Provided text –

SPECIFIC DESCRIPTION OF THE INVENTION

(23) The first possible single intermediate layer element 1 shown in FIGS. 1A to 1D may be the single elastic intermediate element 1 of an intermediate construction 2 of an exemplary rail-mounting assembly S (see FIG. 6) for fastening a rail 3 to a concrete sleeper 4 of a fixed substrate 5 of an unillustrated track bed in which the intermediate layer element 1, viewed across its cross-section 6 (see also FIG. 1B), has a variable elasticity distribution both in the longitudinal direction 7A of its longitudinal extension 8 and in the transverse direction 7B transverse to its longitudinal extension 8 (transverse extension).

(24) This intermediate layer element 1 sits directly under a foot 9 of the rail 3 and thus to a lower face 10 of the rail 3 (see also FIG. 6).

(25) The elastic intermediate layer element 1 has two zones of different elasticity, specifically a circular inner region 15 and a less elastically deformable outer region 16, and in corresponding embodiments of the intermediate layer element 1, this inner region 15 may alternatively also be elliptical or oval.

(26) The elastic circular inner region 15 extends concentrically about a center point 17 of the intermediate layer element 1 and in the intermediate layer element 1 it is fully offset from the peripheral sides or edges 18, 19, 20, and 21 of the intermediate layer element 1.

(27) As can be seen particularly well in FIGS. 1A and 1C, the less elastically deformable outer region 16 completely surrounds the elastic circular inner region 15.

(28) The elastic circular inner region 15 has a diameter D of 80 mm.

(29) Here, the elastic circular inner region 15 has a minimum spacing from all edges 18 to 21 of 20 mm, in order to ensure a sufficient overall stability of the intermediate layer element 1 for the long term.

(30) The intermediate layer element 1 is thinner in the elastic circular inner region 15 than in the less elastically deformable outer region 16, and at least in the illustrated embodiment the elasticity distribution that varies across the cross-section 6 can be easily structurally created and adjusted.

(31) In the elastic circular inner region 15, the intermediate layer element 1 only has a thickness d of 5.5 mm, whereas in the less elastically deformable outer region 16, it has a thickness or height h of 10 mm.

(32) Furthermore, the intermediate layer element 1 in this embodiment has a body 22 made of ethylene propylene diene rubber, EPDM for short.

(33) The intermediate layer element 1 has a static spring rate of 35 kn/mm, a dynamic spring rate of <45 kN/mm and thus a stiffening factor <1.3 with respect to the relationship between dynamic spring rate and static spring rate.

(34) Further, the intermediate layer element 1 has elongated notches 23 or 24 on its long side edges 18 and 20 whose length (not separately numbered) extends in the direction 7A of the longitudinal extension 8 of the intermediate layer element 1.

(35) Due to these elongated notches 23 and 24, the intermediate layer element 1 has two teeth 25 and 26 or 27 and 28 projecting from each of its long side edges 18 and 20, and the intermediate layer element 1 can be positively interlocked particularly well on its long side edges 18 and 20 with a further component of the rail-mounting assembly S, such as an angle guide plate 90 (see in particular FIGS. 5A to 5D) of the rail-mounting assembly S, for example to improve a flow of forces within the rail-mounting assembly S. The projecting teeth 25 and 26 or 27 and 28 project here past the respective notches 23 and 24.

What this task involves –
Write out the section of the rail-fastening description that begins at the words "(35) Due to" and stops after "notches 23 and 24.". The records play no part here.

Record set –
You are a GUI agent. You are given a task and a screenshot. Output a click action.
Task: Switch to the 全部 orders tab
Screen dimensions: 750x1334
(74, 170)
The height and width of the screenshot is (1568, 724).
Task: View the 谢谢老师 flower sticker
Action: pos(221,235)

==

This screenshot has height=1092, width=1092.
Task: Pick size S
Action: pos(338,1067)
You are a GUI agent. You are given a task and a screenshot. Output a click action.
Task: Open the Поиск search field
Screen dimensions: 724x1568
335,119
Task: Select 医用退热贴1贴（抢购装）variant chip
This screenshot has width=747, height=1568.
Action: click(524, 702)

Exercise output –
(35) Due to these elongated notches 23 and 24, the intermediate layer element 1 has two teeth 25 and 26 or 27 and 28 projecting from each of its long side edges 18 and 20, and the intermediate layer element 1 can be positively interlocked particularly well on its long side edges 18 and 20 with a further component of the rail-mounting assembly S, such as an angle guide plate 90 (see in particular FIGS. 5A to 5D) of the rail-mounting assembly S, for example to improve a flow of forces within the rail-mounting assembly S. The projecting teeth 25 and 26 or 27 and 28 project here past the respective notches 23 and 24.